In the records that follow, find the line with "Expand the 주 market type dropdown"; from there, retype every line exactly through the line with "Screen dimensions: 868x455", which also belongs to the answer.

*** Opening Data for review ***

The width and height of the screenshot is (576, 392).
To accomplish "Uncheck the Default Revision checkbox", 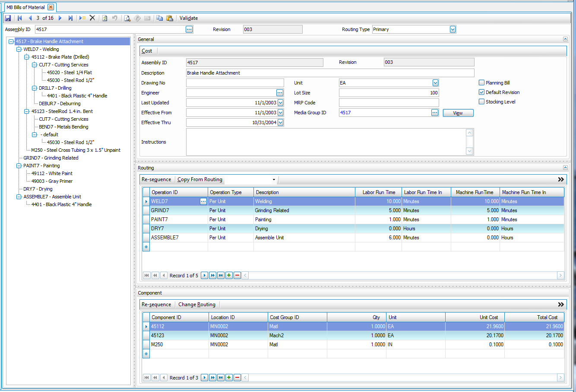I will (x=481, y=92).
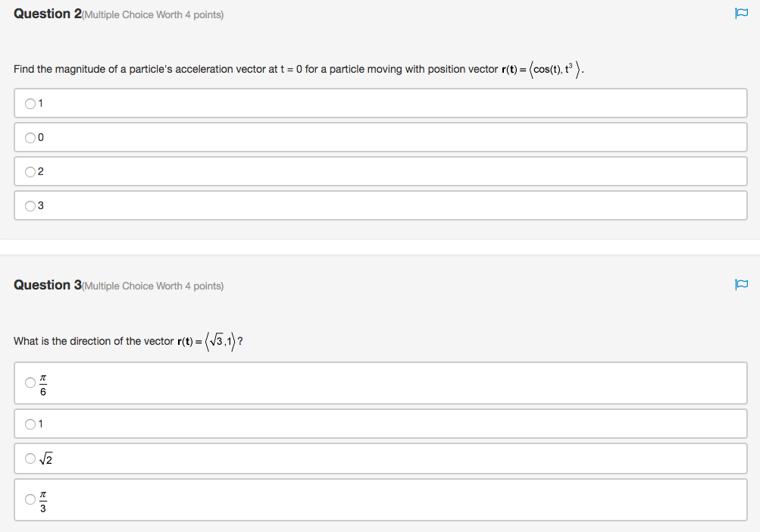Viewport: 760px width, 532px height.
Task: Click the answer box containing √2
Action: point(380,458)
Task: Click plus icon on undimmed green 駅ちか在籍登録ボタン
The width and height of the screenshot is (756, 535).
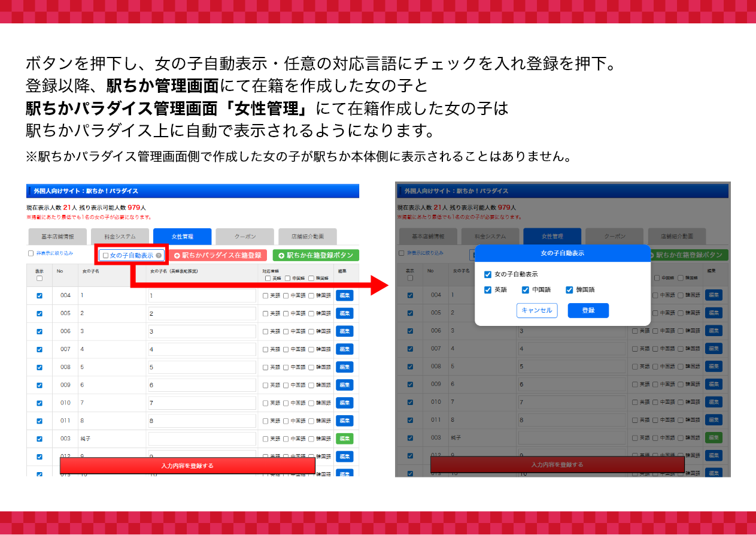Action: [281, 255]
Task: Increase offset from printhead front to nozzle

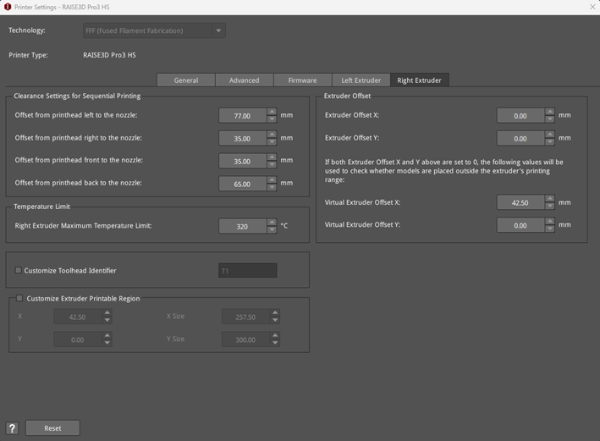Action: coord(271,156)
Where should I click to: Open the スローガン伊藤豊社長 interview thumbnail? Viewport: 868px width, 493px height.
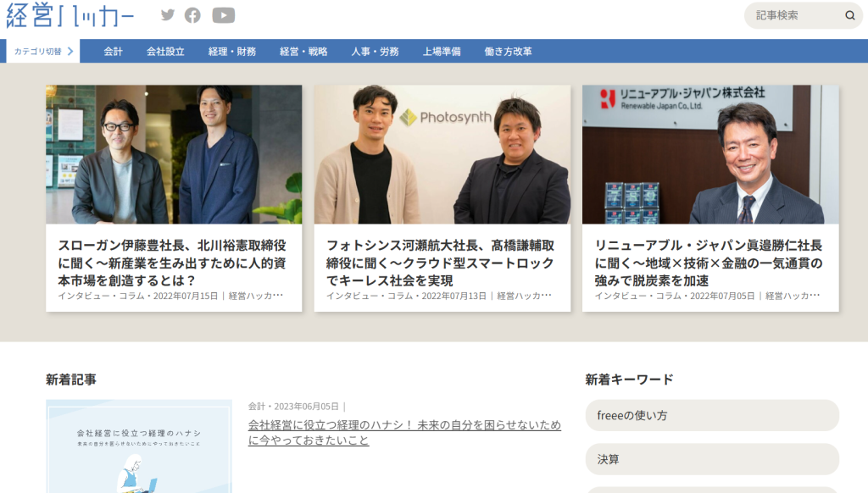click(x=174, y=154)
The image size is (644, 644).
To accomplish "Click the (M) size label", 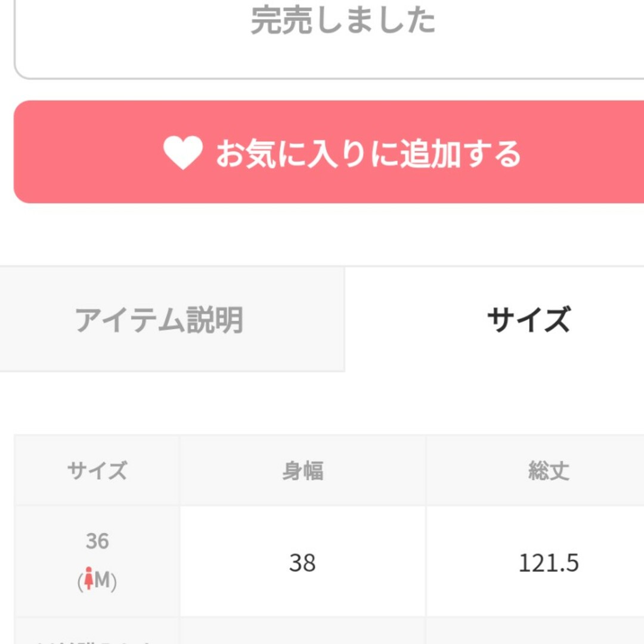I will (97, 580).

*** Closing Data for review ***
*** Opening Data for review ***

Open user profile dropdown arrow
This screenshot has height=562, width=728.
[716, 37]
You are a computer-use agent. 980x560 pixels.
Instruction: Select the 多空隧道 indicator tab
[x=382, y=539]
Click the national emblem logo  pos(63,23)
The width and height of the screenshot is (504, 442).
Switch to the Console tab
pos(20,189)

*** Closing Data for review ***
*** Opening Data for review ***

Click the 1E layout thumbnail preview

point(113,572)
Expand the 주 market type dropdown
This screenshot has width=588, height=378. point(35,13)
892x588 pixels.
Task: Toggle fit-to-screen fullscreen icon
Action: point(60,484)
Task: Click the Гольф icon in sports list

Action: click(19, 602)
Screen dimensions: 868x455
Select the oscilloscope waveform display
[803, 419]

*** Closing Data for review ***

## Exercise result
Expand the 주 market type dropdown
This screenshot has width=588, height=378. point(35,13)
892x588 pixels.
Task: Toggle fit-to-screen fullscreen icon
Action: point(60,484)
Task: Click the Гольф icon in sports list

Action: click(19, 602)
Screen dimensions: 868x455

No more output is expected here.